• About this task
A verbatim restatement of the data, free of pictures, is what you should output.

• Provided records
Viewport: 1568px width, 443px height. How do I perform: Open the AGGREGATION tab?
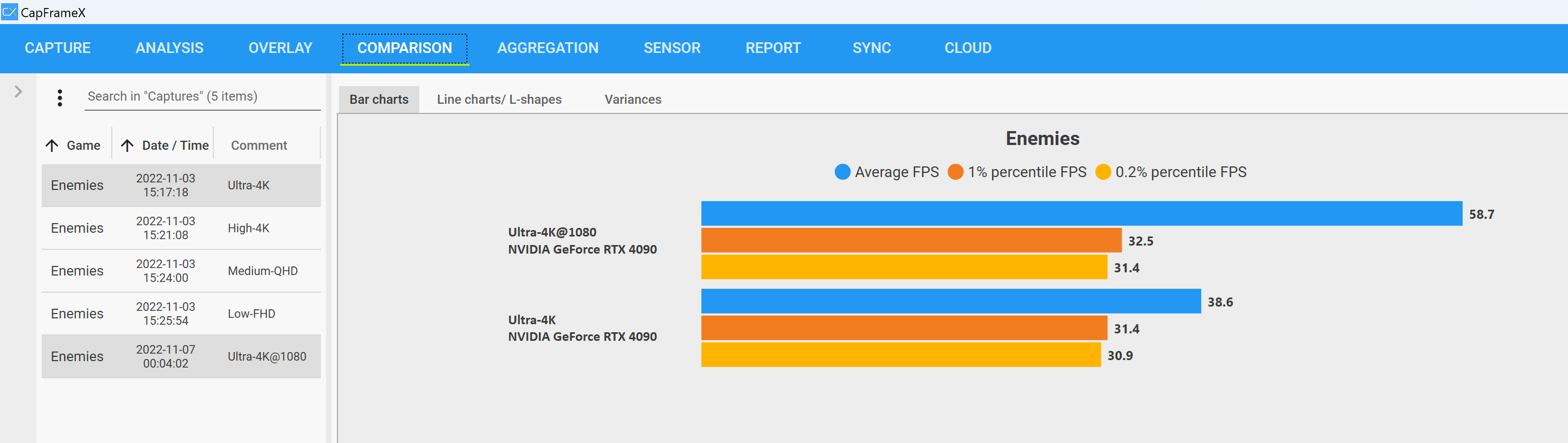547,48
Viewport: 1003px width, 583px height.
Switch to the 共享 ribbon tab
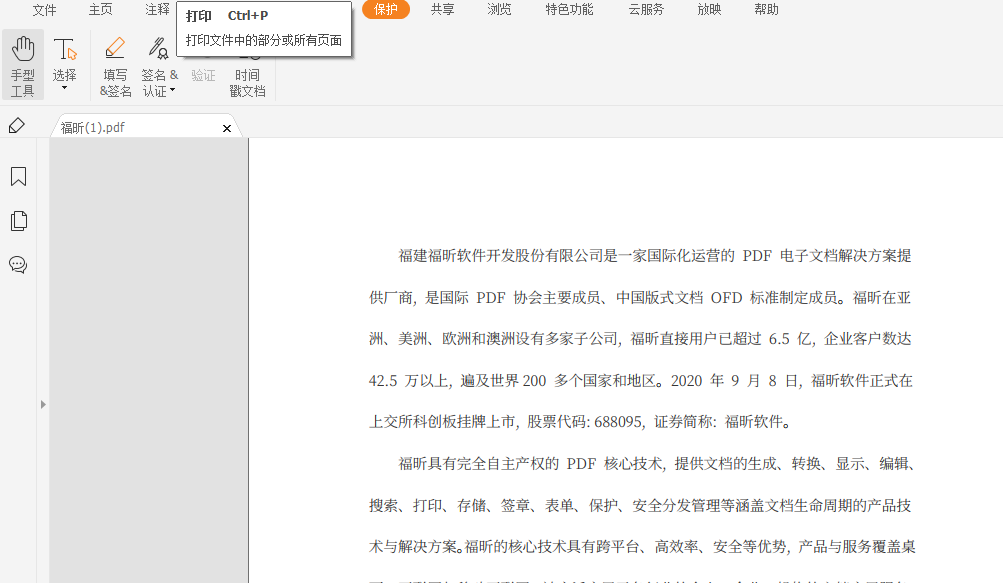pos(441,9)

• Output of the task
Viewport: 1568px width, 443px height. How do I perform: Open the AGGREGATION tab?
547,48
Viewport: 1003px width, 583px height.
Switch to the 共享 ribbon tab
pos(441,9)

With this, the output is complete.